Lebih parah lagi, saat ini muncul fenomena brain rot. Itulah kondisi ketika otak menjadi pasif, kebal terhadap stimulasi intelektual karena terlalu sering terpapar konten receh, hiper-stimulatif, tapi miskin makna.

Istilah itu makin populer di kalangan digital native sebagai semacam guyonan sarkastik, tapi ancamannya nyata. Bahkan, kata tersebut dinobatkan sebagai Oxford Word of the Year 2024.

Harus diakui, kita sedang berhadapan dengan generasi yang cakap scroll, tapi gagap analisis.

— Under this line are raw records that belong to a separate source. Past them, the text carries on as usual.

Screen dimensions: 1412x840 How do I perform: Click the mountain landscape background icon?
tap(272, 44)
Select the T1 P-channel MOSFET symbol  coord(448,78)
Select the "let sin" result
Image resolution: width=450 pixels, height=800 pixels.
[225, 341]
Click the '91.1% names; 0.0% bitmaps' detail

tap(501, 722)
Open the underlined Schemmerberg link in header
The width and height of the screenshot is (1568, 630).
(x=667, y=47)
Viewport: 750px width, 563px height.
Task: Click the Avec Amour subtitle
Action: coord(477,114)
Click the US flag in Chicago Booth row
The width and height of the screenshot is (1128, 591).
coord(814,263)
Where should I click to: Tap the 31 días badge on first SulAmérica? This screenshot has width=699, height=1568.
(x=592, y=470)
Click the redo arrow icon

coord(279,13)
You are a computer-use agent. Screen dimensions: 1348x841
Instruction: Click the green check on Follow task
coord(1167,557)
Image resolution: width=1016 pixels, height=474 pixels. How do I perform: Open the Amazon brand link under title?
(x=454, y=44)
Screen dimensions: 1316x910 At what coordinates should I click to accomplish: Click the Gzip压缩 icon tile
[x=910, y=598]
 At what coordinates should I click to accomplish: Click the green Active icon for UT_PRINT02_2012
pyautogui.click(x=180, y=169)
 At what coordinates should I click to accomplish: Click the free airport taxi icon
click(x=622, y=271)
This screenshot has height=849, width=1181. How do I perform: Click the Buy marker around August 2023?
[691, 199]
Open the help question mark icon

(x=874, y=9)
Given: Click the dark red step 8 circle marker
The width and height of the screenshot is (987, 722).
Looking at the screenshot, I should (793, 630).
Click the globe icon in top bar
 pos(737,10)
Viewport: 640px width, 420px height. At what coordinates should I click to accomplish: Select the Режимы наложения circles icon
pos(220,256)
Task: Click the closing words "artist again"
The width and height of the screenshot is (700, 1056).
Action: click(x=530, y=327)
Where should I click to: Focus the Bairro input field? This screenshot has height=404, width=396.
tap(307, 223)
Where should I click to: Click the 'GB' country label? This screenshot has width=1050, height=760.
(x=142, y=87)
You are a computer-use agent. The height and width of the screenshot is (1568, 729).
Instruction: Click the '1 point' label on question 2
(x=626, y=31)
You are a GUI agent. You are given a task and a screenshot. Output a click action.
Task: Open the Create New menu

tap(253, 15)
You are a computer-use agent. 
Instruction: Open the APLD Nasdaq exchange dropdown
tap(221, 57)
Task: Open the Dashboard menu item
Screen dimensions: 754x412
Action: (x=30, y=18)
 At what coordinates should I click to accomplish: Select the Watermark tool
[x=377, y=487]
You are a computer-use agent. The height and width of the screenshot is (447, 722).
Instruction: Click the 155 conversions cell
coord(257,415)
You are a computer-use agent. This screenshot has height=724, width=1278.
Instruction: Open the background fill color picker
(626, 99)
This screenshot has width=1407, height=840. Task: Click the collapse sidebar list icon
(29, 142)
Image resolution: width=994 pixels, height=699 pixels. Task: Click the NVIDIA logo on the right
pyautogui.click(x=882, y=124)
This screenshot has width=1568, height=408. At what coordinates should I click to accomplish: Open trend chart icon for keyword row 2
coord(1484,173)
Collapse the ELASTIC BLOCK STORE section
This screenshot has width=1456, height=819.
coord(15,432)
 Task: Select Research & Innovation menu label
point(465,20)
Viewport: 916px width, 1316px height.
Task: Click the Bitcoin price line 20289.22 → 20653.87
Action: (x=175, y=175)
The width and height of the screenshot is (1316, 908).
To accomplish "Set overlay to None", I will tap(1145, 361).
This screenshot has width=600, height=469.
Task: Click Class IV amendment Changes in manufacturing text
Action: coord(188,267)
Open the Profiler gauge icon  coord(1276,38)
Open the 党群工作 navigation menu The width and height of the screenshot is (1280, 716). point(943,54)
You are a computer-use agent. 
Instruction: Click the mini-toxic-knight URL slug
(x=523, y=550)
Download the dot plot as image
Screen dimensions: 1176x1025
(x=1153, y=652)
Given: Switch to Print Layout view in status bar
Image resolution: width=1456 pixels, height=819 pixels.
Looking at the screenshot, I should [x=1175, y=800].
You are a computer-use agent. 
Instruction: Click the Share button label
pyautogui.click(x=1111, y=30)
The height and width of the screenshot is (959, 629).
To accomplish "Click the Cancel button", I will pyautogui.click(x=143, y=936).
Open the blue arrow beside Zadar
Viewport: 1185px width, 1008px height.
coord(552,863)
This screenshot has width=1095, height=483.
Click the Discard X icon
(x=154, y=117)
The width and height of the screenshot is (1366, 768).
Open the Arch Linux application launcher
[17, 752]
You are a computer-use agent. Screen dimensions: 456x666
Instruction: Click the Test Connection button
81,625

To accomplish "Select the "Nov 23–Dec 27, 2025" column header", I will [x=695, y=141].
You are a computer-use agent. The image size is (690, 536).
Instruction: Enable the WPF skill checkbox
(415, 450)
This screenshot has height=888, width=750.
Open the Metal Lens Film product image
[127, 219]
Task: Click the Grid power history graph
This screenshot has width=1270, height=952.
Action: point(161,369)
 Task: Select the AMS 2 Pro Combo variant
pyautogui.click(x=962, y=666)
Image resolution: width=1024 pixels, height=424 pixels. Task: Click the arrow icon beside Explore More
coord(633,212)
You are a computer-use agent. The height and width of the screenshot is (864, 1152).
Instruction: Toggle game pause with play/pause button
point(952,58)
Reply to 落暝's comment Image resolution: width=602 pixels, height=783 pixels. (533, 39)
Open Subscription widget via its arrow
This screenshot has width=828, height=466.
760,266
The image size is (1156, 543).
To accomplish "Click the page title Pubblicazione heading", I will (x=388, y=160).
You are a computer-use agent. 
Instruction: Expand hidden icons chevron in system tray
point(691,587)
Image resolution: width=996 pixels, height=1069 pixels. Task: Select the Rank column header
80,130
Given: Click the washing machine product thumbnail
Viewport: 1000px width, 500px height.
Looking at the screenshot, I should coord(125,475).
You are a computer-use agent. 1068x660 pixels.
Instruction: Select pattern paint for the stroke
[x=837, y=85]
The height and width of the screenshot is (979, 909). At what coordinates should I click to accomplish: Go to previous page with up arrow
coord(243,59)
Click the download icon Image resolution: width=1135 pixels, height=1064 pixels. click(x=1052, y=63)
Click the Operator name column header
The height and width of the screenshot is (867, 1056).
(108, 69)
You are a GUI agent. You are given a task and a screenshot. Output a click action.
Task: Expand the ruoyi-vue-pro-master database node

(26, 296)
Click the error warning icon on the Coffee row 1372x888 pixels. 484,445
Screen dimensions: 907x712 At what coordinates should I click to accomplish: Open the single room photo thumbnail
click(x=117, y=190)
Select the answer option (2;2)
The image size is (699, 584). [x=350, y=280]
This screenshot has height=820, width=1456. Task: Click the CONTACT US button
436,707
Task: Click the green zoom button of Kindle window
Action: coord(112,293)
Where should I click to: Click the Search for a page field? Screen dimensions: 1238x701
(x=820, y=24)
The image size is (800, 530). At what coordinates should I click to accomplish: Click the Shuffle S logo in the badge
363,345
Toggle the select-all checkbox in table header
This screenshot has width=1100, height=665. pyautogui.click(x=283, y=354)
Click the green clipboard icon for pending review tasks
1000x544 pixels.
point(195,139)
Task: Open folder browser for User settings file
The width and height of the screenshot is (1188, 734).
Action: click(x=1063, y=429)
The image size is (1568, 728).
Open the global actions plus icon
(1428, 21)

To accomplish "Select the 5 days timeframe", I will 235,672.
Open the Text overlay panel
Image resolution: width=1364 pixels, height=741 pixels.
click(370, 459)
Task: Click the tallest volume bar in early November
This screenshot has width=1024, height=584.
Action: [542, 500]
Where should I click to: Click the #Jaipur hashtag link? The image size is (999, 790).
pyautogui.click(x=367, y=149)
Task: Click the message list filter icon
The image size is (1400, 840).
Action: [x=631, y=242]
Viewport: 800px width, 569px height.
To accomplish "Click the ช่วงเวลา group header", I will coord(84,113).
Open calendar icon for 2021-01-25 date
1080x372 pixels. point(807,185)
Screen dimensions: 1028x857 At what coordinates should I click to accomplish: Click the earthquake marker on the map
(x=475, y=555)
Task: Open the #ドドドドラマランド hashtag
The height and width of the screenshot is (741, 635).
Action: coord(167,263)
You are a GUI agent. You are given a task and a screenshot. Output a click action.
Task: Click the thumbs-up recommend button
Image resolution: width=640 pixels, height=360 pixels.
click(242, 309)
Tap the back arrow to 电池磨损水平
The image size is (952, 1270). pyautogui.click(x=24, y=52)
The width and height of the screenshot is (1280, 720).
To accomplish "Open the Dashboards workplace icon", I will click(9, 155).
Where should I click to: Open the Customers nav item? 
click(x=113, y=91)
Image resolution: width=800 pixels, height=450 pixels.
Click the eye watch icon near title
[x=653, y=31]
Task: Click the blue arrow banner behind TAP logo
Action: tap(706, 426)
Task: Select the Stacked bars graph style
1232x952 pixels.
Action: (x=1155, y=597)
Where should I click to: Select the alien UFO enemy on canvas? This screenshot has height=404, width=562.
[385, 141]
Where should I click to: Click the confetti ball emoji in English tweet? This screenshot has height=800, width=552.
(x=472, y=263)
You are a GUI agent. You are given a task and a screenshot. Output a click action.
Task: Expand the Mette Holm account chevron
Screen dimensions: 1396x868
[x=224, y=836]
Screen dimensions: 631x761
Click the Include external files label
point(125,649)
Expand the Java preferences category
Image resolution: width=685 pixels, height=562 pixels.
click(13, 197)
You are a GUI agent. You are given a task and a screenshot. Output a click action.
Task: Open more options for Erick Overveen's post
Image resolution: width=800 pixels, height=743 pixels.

Melek layar, tapi rabun ekonomi.

Padahal, pemahaman ekonomi bukan hanya milik ekonom atau pejabat moneter. Ia adalah bekal hidup yang tak kalah penting dari tahu cara order makanan online.


Gedung Bank Indonesia di Jakarta.-Dok. Harian Disway-

Bank Sentral: Polisi Lalu Lintas Ekonomi yang Sering Disalahpahami

Bank Indonesia (BI), sebagai bank sentral Republik ini, punya tugas yang strategis tapi tak banyak dipahami. Yakni, menjaga stabilitas nilai rupiah, mengendalikan inflasi, menetapkan suku bunga acuan, serta menjaga kelancaran sistem pembayaran nasional.

Kedengarannya teknokratis dan membosankan, bukan?

Tapi, tunggu dulu… Apa yang dilakukan BI sangat berpengaruh pada isi dompet kita semua.

Contoh sederhana: ketika BI menaikkan suku bunga acuan, bunga kredit KPR bisa ikut naik, cicilan bertambah, dan daya beli bisa menurun. Di sisi lain, BI juga bisa menahan laju inflasi agar harga cabai tidak naik seenaknya. Jadi, keputusan BI bukan cuma untuk kantor-kantor megah di Sudirman, Jakarta, tapi sangat terasa sampai ke dapur ibu-ibu rumah tangga di pelosok.